Please repeat word for word everything in the passage about Amanda below, from "But when she" down to "Manipulation in order to survive.".

(Given passage)

■ ■ ■ ■

Bound to be like her mother wanted her, Amanda developed the ability to manipulate her, in order to convince her that she’s exactly like she wants her to be; Thus she developed the ability to manipulate others too. In her adult life she manipulates the people onto whom she has made a ‘good mother’ projection, by enchanting them with her appearance (like she did when Jim visited them) or by speaking very eloquently (flirtation with the boys). What’s more, she manipulates even her own children, onto whom, she’s made a ‘good mum’ projection as well, in order to survive (she has ulterior motives of self-interest, regarding her daughter’s marriage).
Amanda tries to cling to her father as an alternative care provider (substitute for mother), but he is uninvolved, i.e. he is emotionally absent and therefore he repeats with Amanda the pattern of her mother.
In the play, when ‘Tom the son’ destroys with his coat Laura’s glass menagerie:
  • He reproduces Amanda’s mother, who destroys Amanda emotionally
  • Laura reproduces Amanda as a child and
  • Amanda reproduces her own father, who’s lost in his world (absent without any emotional breath).
She makes a ‘good mum’ projection onto her husband and thus her pattern repeats itself, namely he deceives her, he rejects her and finally abandons her.
In the course of her life, she tries desperately to be accepted by all objects, onto which she’s made ‘a good mum’ projection (boys).
But when she feels accepted, the presence of her mother moves further away (the introjected mother always rejects and thus when Amanda experiences acceptance she does not feel the presence of her mum).
So, when she feels accepted, she experiences the presence of her mother by being herself rejective (to the interest of boys), namely she behaves like her mother.
Practically, while she was trying to create symbiotic relationships (seventeen young men), like the one she had with her mother when she was born, she unconsciously reproduced the emotional pattern, which she experienced with her mother. So, when she felt accepted, she spoke egocentrically and rejected others by hurting them like her mother hurt her when she rejected her.

Emotional Pattern:
Fear of death due to rejection.
Manipulation in order to survive.
The pain of her primordial trauma was created when her mother rejected her, as a being, in her womb.
She’s caged into painful and negative situations; situations to which she goes in order to survive.
She has hate towards her cager, whether he/she is real, or she just experiences him/her as real, even though he/she is not.
She feels despair when her mother’s care is not present.
Because her real dad was an object of a ‘mother’ projection and repeated her mother’s pattern since he was absent, the reproduction of this relationship with someone else, leads directly to the relationship she had with her mother, namely to the pain from her mother’s deception and rejection (primordial trauma).

■ ■ ■ ■

(Excerpted data)

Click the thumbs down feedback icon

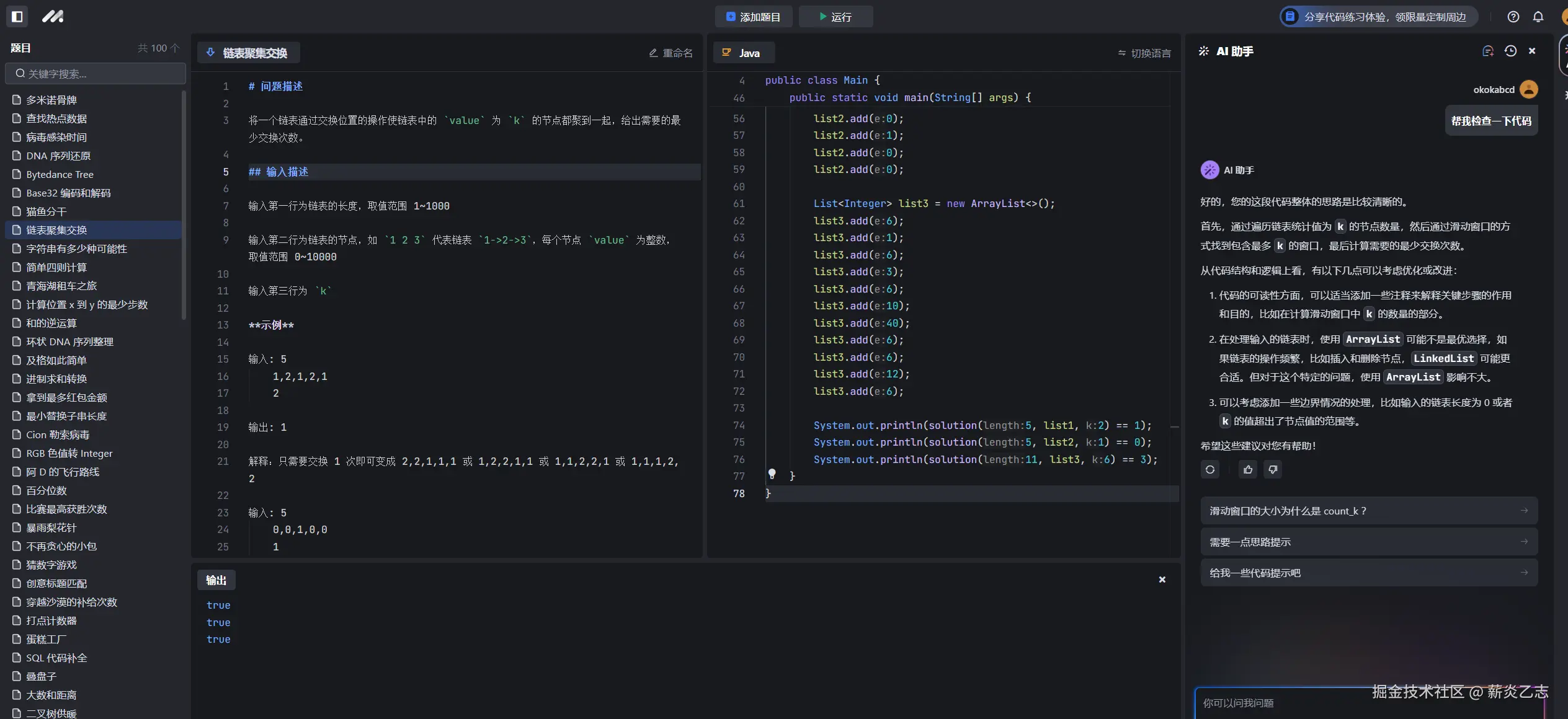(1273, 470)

■ ■ ■ ■

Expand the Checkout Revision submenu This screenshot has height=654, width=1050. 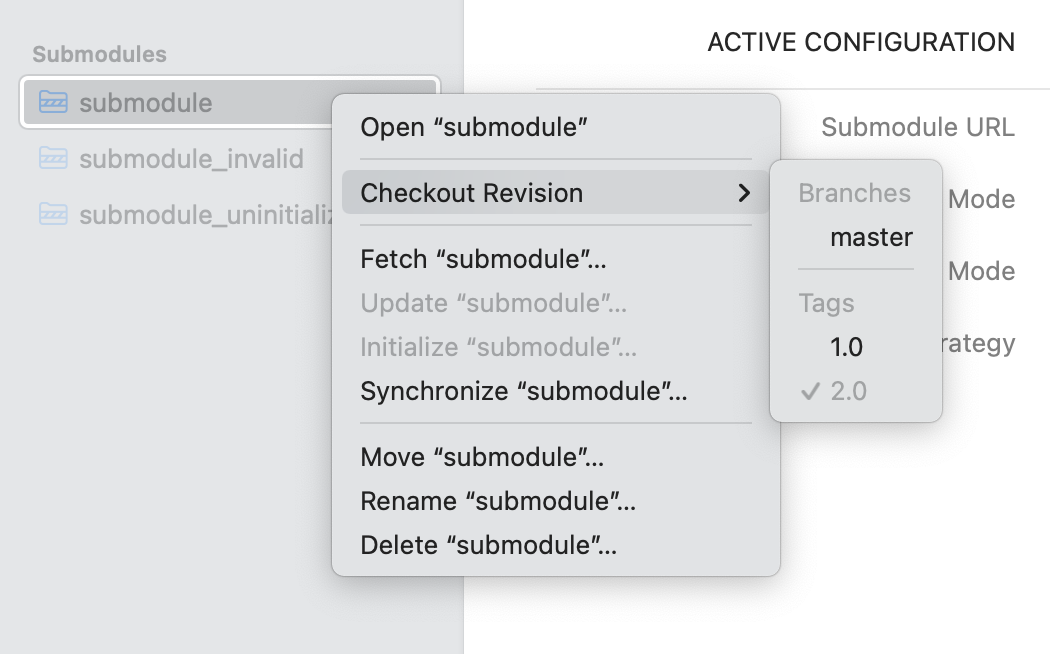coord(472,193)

■ ■ ■ ■

(The answer)
But when she feels accepted, the presence of her mother moves further away (the introjected mother always rejects and thus when Amanda experiences acceptance she does not feel the presence of her mum).
So, when she feels accepted, she experiences the presence of her mother by being herself rejective (to the interest of boys), namely she behaves like her mother.
Practically, while she was trying to create symbiotic relationships (seventeen young men), like the one she had with her mother when she was born, she unconsciously reproduced the emotional pattern, which she experienced with her mother. So, when she felt accepted, she spoke egocentrically and rejected others by hurting them like her mother hurt her when she rejected her.

Emotional Pattern:
Fear of death due to rejection.
Manipulation in order to survive.